Durante un tiempo que me pareció larguísimo, dejé de pensar en la historia mientras trabajaba en call centers o diseñaba logos para amigos y amigos de amigos, hasta la llegada de la pandemia. Para entonces ya había publicado una novela gráfica de ciencia ficción sobre la primera película colombiana de la Historia gracias a una beca distrital y haciéndola había conocido a Andrés Prieto, el editor de ese primera libro y de este nuevo cómic. Ninguno de ambos proyectos habría sido posible sin la experiencia y ayuda de Andrés, que en esa primera novela apostó por un proyecto inusual que estaba apenas empezando.

Así que durante la pandemia hice algunas pruebas directamente en digital (las ocho páginas anteriores las había hecho en papel), muy influenciado por Sean Phillips, Azaceta, Tomm Coker y Jason Latour. El resultado visual parecía vibrar en la frecuencia adecuada con un trazo más "brocha" y una paleta estrecha, de modo que traté de buscar una respiración más lenta, que me permitiera contar de manera inmersiva la historia que había bocetado en un tono más bien febril en esas primeras ocho páginas.

Durante el proceso de documentación me encontré con las fotos de Julián Lineros, un fotógrafo que ha estado en algunos de los lugares más conflictivos del país tomando unas fotos de una belleza espeluznante y además un tipo generoso que me dio acceso al archivo de unas 50 fotos inéditas que tomó en un campo de entrenamiento del bloque Élmer Cárdenas de las AUC.

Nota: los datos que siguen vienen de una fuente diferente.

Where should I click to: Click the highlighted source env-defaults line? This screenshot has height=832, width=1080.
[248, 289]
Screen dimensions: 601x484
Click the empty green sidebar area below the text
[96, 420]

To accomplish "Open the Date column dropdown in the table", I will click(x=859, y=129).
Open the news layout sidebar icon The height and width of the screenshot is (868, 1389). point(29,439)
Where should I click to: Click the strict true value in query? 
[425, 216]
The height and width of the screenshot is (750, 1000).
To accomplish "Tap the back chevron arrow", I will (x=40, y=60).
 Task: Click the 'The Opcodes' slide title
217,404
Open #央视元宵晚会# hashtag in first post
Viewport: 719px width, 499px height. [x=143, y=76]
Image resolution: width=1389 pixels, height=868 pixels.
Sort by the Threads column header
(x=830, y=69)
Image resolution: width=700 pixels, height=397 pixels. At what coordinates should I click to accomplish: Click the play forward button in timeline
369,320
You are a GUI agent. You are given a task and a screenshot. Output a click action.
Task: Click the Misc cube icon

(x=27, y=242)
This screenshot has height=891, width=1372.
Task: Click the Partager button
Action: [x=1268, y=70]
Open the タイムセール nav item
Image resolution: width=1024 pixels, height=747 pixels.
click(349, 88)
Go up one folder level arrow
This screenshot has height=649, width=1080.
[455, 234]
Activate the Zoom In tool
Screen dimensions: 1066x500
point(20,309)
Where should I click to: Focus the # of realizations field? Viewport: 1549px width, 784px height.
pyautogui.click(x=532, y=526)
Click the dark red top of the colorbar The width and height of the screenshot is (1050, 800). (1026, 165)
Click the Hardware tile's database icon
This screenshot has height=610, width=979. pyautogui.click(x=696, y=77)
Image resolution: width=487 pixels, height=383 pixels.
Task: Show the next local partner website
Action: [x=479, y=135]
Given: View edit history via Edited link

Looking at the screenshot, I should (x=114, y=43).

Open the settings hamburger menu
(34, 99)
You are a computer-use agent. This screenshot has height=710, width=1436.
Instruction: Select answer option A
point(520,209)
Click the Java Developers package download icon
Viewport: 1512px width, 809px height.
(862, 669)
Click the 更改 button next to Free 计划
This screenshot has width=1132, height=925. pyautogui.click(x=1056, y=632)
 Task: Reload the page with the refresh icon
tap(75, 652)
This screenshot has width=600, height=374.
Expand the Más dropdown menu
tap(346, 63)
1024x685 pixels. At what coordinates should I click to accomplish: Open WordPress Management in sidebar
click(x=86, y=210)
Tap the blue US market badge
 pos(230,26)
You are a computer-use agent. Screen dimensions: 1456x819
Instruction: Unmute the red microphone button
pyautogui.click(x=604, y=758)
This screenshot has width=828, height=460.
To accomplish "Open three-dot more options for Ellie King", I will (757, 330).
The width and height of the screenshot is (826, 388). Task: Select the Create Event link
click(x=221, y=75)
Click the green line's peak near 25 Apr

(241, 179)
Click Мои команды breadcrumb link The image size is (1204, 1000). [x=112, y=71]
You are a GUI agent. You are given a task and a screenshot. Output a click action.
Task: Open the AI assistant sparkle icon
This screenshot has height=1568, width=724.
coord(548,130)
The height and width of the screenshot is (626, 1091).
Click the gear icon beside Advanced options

Finalmente consulté la línea de tiempo en la que había consignado toda la información que encontré dispersa en libros o Internet y con ella decidí qué período de tiempo quería contar, los personajes secundarios, etc. Visto retrospectivamente todo se ve ordenado y pausado, casi coreografiado, pero el proceso fue, sobra decirlo, mucho más azaroso, a destiempo y caótico y la novela no está "purificada" de ese ruido y ese síncope. En la primera novela escribí un guión completo antes de dibujar la primera viñeta, pero al final tenía esa sensación un poco asfixiante del deadline, de pujar por llegar, de apretar los dientes y cerrar los puños. Y por eso en La Buena Sombra preferí partir de esa vasta línea de tiempo que había construido durante la investigación y tomarle el pulso a la historia a medida que avanzaba, es decir, tener una posición de autor y al mismo tiempo espectador, alguien que veía una página terminada o una secuencia de páginas y decía "mmm, esta historia tal vez podría ir en esta o aquella dirección".